══ Entries shown

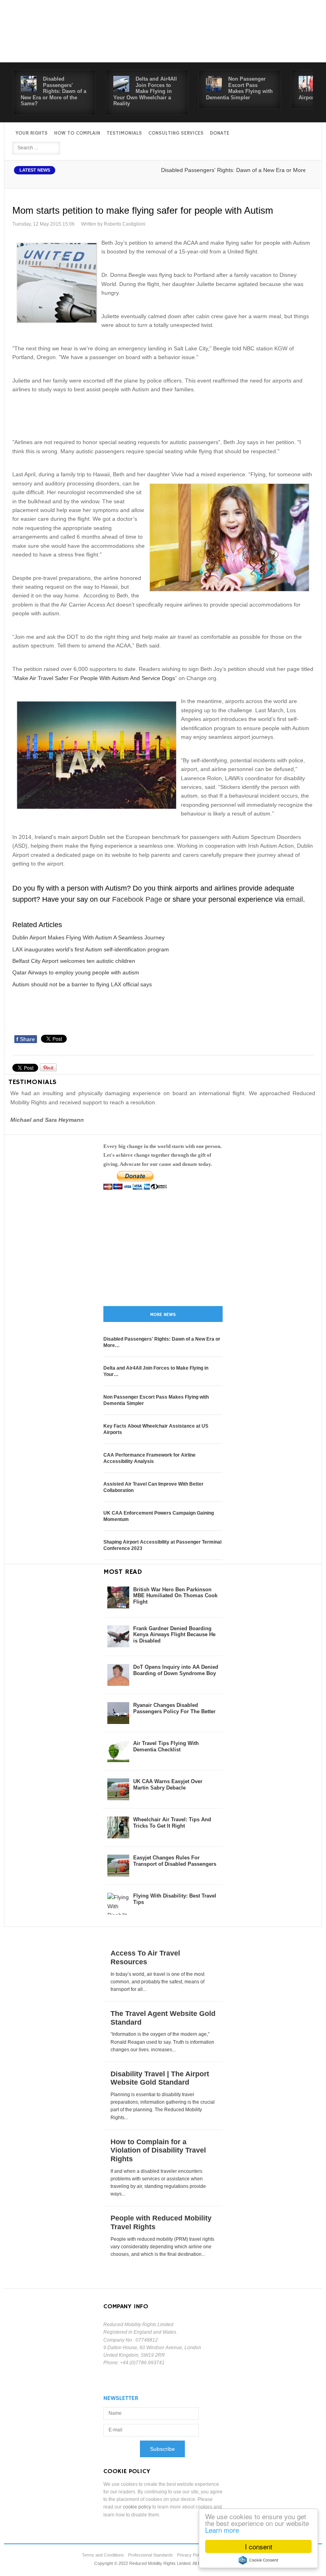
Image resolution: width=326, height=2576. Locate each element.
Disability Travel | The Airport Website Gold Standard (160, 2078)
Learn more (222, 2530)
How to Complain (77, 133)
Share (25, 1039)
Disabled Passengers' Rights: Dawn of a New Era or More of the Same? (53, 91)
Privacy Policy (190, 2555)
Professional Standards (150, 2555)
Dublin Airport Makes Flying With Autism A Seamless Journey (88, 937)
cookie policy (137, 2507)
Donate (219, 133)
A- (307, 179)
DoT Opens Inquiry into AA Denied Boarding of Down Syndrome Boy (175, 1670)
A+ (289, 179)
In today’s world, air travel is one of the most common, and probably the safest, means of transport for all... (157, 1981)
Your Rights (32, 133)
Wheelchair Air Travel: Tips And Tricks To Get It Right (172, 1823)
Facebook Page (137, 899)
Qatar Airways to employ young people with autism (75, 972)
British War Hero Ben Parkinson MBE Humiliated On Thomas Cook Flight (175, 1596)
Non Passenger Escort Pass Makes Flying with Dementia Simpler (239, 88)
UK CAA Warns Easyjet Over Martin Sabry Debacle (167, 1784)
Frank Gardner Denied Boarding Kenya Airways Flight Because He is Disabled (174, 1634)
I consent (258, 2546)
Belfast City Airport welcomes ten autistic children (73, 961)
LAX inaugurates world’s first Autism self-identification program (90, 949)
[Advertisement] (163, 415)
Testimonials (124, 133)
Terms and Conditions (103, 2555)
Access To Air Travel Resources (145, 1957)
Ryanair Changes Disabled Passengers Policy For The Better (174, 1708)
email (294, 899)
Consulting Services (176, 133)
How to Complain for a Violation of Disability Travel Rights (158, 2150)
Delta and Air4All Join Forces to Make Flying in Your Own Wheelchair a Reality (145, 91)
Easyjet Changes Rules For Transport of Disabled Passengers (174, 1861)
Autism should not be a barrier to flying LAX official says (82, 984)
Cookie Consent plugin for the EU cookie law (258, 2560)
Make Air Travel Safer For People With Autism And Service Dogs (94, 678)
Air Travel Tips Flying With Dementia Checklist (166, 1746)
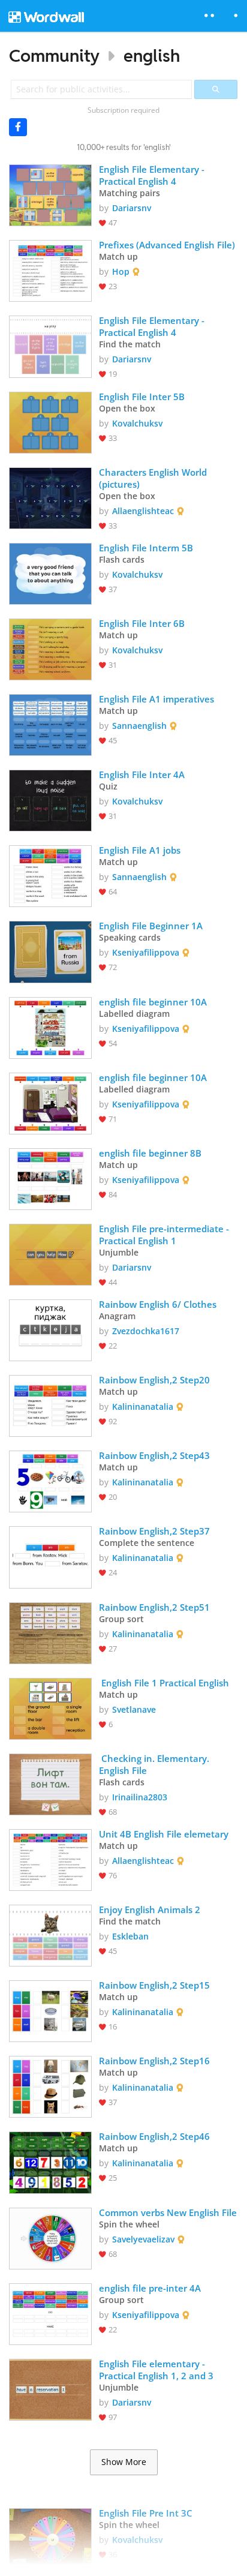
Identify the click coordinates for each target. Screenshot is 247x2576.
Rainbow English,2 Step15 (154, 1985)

════

For the word "Tips", go through the records and show each line that carries it.

Wheelchair Air Travel: Tips And Tricks To Get It Right (172, 1823)
Air Travel Tips Flying With Dementia Checklist (166, 1746)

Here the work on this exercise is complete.